Deshalb machen sich Angst und ein diffuser Druck breit, das Hungern wird zum Schutzschild. „Die Mädchen halten durch den Essensverzicht ihren Körper kindlich, das schenkt ihnen ein Gefühl von Kontrolle und Sicherheit gegenüber der bedrohlichen Zukunft als erwachsene Frau.“ Wenn ich hungere, bleibe ich klein – ein fatales Krankheitsbild. Denn die Magersucht stoppt nicht nur pubertäre Entwicklungen, wie Menstruation und körperliche Reife, sie kann Mädchen chronisch krank machen, im schlimmsten Fall zum Tod führen. „Wenn das Krankheitsbild voll entwickelt ist, hat die Essstörung ähnliche Dynamiken wie eine Zwangserkrankung“, sagt Rottmann. „An einem Klinikaufenthalt kommt dann kaum ein Mädchen vorbei.“

Deshalb sei frühzeitige Hilfe unerlässlich. „Es ist wichtig, dass Eltern die ersten Zeichen einer Essstörung erkennen und ernst nehmen“, sagt Rottmann. Zum Beispiel, wenn die Tochter über Wochen Diät hält oder plötzlich viel Sport treibt, obwohl sie sonst eher ein Bewegungsmuffel ist. „Oder wenn das Kind nicht mit am Tisch essen will oder sich nicht mehr mit Freunden in der Eisdiele verabredet.“ All das seien laut Rottmann Warnsignale.

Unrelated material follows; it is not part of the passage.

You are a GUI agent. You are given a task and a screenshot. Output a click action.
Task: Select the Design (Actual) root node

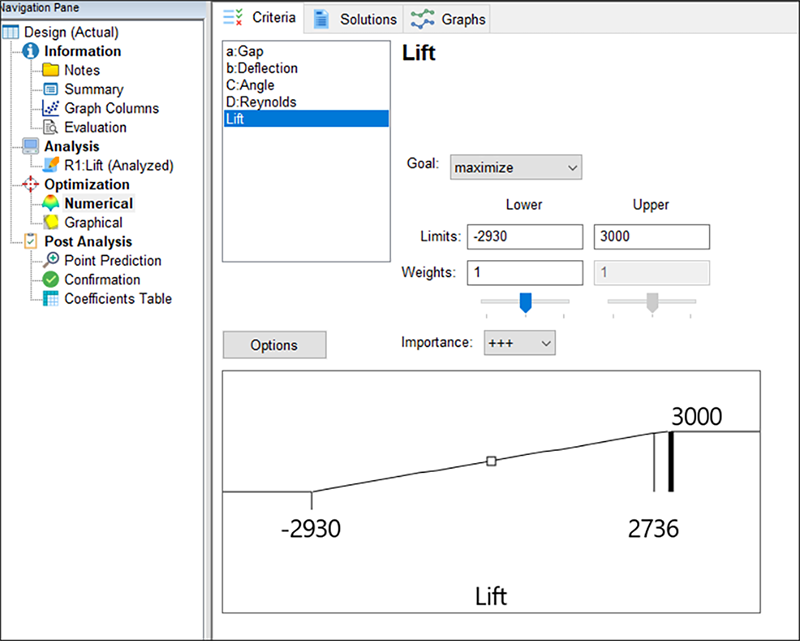coord(72,32)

Das Problem: Die Anfänge der Krankheit seien für die Eltern oft nicht klar erkennbar. „Aber sie können jederzeit auch allein in unsere Beratung kommen und über Auffälligkeiten sprechen.“

Die sMUTje-Beratung wird in den sechs Hamburger Bezirken Wandsbek, Altona, Bergedorf, Harburg und Eimsbüttel angeboten. Jugendliche, aber auch Angehörige oder Fachkräfte aus ihrem Umfeld, können sich dort persönlich vor Ort, aber auch kostenfrei und anonym per Telefon oder Email beraten lassen.